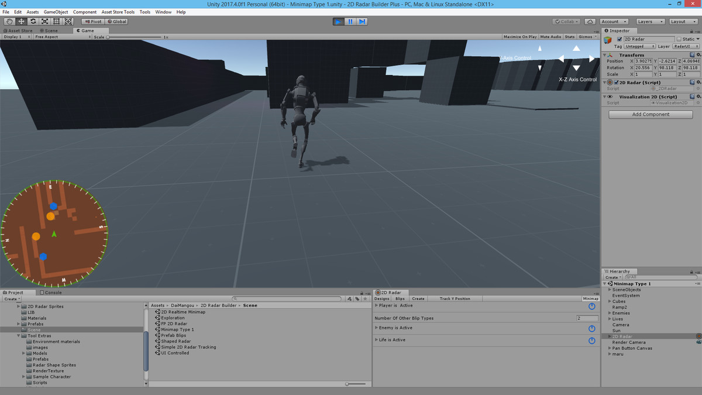Select the Rect transform tool
702x395 pixels.
click(x=57, y=21)
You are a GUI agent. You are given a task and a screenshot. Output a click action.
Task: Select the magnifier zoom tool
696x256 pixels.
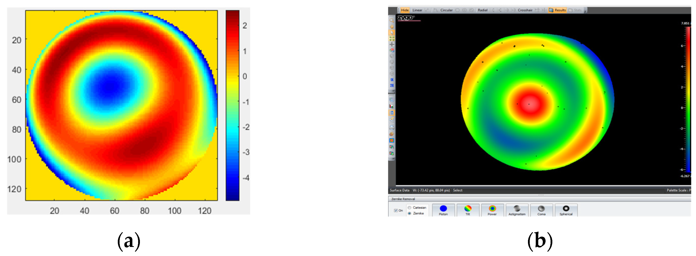(392, 21)
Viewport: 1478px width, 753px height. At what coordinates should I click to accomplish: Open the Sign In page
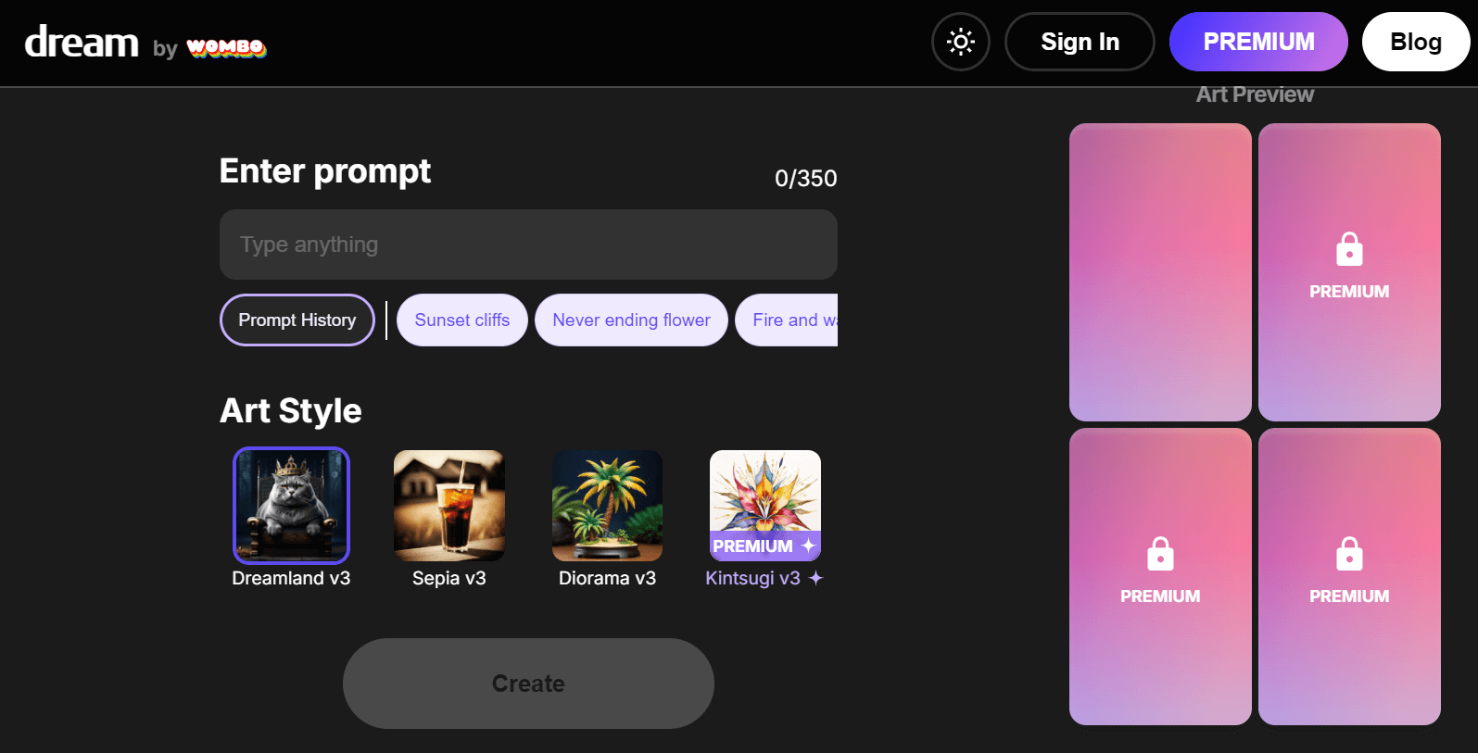pyautogui.click(x=1080, y=42)
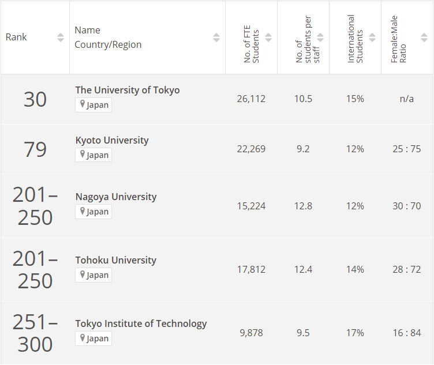
Task: Click the Name/Country sort arrows icon
Action: pyautogui.click(x=216, y=37)
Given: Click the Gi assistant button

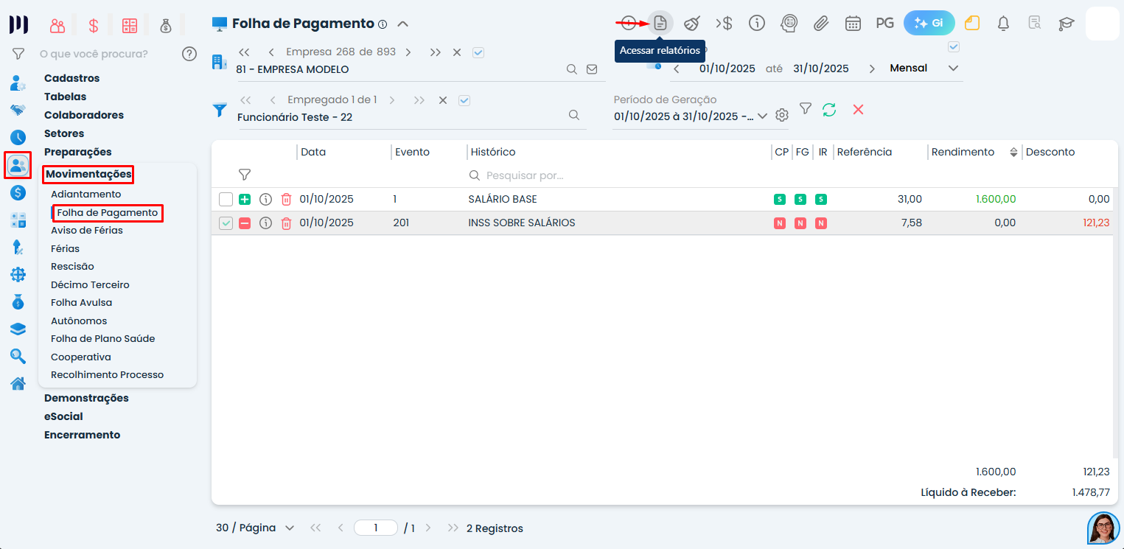Looking at the screenshot, I should click(929, 22).
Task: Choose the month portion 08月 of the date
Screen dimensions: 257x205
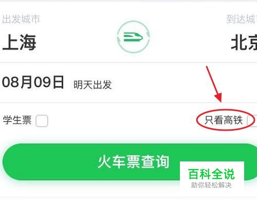Action: (x=17, y=83)
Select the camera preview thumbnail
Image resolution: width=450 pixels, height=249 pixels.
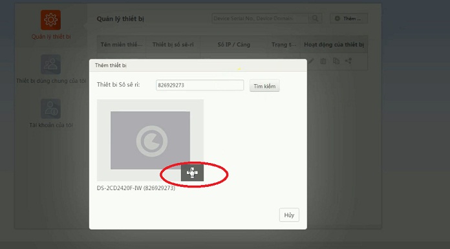coord(150,140)
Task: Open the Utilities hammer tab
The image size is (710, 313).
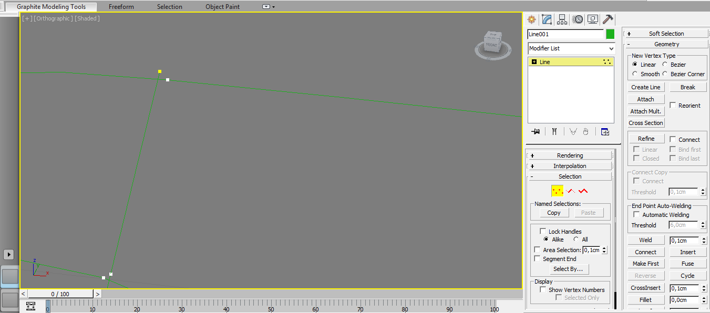Action: [x=608, y=19]
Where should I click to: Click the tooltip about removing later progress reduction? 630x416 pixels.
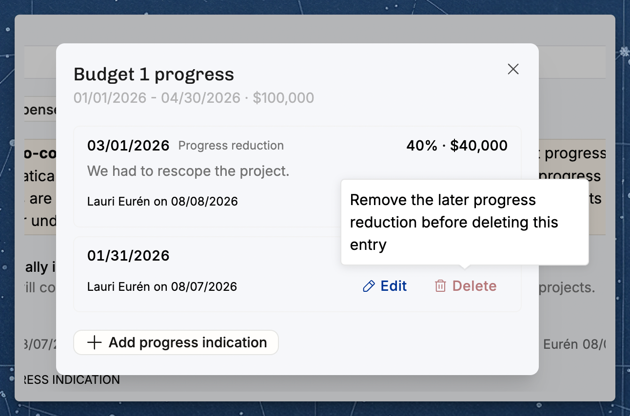pos(465,222)
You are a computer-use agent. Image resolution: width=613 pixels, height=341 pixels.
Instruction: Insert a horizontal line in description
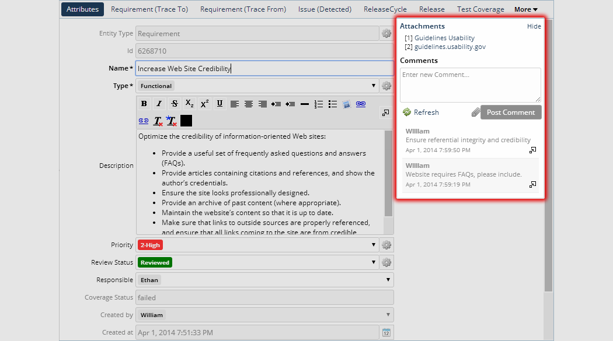pos(304,104)
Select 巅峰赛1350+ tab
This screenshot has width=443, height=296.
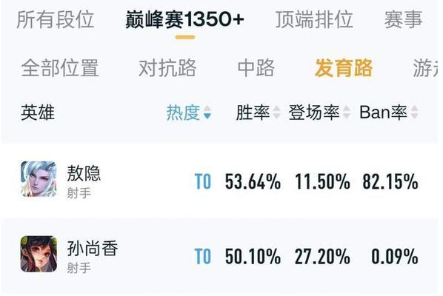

-- TO DO --
Pull out every line of the records above that contains the word "agent".

-- ANSWER --
You are a GUI agent. You are given a task and a screenshot. Output a click action.
You are a computer-use agent. Image resolution: width=613 pixels, height=341 pixels.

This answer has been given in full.